INSTRUCTIONS TO FOLLOW> Search the records below for the string "agent" and report only the number of lines that contain it.

[Dataset entries]

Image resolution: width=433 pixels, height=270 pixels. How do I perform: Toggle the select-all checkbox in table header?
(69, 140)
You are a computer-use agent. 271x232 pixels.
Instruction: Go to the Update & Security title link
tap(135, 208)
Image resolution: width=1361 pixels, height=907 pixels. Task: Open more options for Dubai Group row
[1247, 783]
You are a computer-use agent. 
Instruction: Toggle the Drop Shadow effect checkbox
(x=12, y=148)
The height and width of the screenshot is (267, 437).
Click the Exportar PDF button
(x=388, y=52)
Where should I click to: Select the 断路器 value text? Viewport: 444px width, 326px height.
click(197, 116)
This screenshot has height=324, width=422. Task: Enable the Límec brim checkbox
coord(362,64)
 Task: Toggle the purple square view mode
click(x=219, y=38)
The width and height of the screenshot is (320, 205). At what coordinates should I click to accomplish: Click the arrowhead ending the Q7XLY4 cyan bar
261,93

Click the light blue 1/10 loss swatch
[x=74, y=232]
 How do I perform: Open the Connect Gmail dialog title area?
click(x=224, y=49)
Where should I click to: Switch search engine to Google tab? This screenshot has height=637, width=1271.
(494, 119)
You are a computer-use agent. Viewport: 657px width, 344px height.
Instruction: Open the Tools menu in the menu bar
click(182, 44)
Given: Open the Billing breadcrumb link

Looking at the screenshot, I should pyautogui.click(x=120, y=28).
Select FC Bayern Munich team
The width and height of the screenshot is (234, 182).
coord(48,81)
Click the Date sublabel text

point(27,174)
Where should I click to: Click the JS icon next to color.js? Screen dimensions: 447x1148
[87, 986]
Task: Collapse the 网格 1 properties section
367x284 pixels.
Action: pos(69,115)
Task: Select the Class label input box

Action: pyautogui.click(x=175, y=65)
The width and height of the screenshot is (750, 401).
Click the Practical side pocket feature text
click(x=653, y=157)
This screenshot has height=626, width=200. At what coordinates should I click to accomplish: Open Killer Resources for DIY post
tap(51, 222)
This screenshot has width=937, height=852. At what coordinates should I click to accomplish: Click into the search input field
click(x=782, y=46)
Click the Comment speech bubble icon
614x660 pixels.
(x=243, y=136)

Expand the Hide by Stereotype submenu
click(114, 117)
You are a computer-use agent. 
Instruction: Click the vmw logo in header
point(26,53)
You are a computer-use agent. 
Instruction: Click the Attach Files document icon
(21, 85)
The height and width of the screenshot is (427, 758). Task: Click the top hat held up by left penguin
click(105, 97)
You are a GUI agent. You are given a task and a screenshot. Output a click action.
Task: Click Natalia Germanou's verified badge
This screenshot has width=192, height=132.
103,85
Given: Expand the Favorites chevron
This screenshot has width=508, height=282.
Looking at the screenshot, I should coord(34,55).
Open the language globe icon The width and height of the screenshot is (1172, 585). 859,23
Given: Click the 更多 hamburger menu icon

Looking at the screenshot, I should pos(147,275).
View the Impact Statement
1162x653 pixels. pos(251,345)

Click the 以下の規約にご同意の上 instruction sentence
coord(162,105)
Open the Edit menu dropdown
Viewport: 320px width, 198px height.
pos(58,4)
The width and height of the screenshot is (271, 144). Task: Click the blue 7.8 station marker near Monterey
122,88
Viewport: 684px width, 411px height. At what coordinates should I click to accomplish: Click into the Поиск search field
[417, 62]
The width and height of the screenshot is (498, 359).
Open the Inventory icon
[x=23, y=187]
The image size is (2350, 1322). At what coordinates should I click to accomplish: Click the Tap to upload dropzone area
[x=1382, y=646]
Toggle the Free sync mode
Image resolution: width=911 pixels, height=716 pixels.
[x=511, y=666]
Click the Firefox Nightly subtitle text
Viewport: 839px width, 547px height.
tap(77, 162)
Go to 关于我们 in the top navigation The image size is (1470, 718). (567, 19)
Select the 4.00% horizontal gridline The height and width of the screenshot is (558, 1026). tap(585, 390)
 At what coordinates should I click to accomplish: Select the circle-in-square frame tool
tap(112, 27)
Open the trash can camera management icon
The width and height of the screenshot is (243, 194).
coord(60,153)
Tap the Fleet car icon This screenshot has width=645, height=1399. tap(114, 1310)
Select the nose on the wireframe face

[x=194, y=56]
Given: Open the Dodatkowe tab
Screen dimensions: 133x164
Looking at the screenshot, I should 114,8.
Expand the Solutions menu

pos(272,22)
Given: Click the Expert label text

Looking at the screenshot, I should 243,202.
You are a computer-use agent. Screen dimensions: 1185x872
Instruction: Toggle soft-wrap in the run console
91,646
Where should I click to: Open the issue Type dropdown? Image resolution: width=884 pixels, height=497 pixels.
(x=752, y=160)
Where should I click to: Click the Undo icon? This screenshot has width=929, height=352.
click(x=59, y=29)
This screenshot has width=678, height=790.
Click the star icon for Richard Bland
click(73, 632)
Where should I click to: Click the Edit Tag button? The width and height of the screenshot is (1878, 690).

ANSWER> 7